There was a time when most airlines were backed by the state. These flag carriers paved the way for 21st-century aviation, but over the years, ownership has changed. Now, it’s less attractive for countries to own their own airlines, and many have privatized what were once their national carriers. But with COVID bailouts seeing governments becoming more heavily involved in their carriers, we could see a return of more state-owned airlines. Would this be a good thing?
The fall of the flag carrier
The notion of a flag carrying airline is somewhat outdated today. Although the term is still used to describe the major airline of the given country, it no longer relates to the ownership of that business.
When aviation took off in the early part of the 20th century, world powers created their own, state-owned airlines. British Airways was established in 1974, South African Airways in 1934, and Emirates in 1985. The airlines were seen as an international calling card for the nations, literally flying the flag for their country around the world.

* **Tasks to carry out**:
**1.** Based on the flag-carrier passage, decide whether each statement agrees with it: (a) British Airways was established in 1974; (b) the term "flag carrier" still relates to who owns the airline; (c) South African Airways was established in 1985. For each, answer yes or no and quote the deciding words.
**2.** Retype the part of the flag-carrier passage starting at "When aviation took" and ending at "around the world.".
Use only the flag-carrier passage above.

* **Entries supplied**:

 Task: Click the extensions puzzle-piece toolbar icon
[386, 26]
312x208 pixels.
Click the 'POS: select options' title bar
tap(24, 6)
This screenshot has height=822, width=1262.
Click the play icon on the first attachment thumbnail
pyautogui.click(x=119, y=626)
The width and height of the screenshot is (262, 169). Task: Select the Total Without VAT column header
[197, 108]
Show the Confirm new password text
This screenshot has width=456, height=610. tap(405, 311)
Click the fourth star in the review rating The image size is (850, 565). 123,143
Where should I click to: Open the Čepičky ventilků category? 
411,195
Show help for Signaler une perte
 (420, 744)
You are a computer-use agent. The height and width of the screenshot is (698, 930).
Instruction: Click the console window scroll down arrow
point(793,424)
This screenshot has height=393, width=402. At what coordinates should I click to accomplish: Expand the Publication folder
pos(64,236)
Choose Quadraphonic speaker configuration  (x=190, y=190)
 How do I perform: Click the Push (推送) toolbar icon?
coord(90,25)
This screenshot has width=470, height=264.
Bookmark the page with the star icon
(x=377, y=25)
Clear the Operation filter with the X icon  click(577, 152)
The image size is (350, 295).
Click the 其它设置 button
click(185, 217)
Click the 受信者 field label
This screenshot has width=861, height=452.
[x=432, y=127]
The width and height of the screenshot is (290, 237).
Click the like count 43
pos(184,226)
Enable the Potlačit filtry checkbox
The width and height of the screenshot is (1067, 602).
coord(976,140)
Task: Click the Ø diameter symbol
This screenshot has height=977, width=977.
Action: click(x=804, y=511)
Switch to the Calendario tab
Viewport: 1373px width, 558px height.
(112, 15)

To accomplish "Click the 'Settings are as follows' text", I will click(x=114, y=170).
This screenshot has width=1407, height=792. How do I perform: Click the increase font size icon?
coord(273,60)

* **Results**:
**1.**
(a) Yes: "British Airways was established in 1974"
(b) No: "it no longer relates to the ownership of that business"
(c) No: "South African Airways in 1934"

**2.**
When aviation took off in the early part of the 20th century, world powers created their own, state-owned airlines. British Airways was established in 1974, South African Airways in 1934, and Emirates in 1985. The airlines were seen as an international calling card for the nations, literally flying the flag for their country around the world.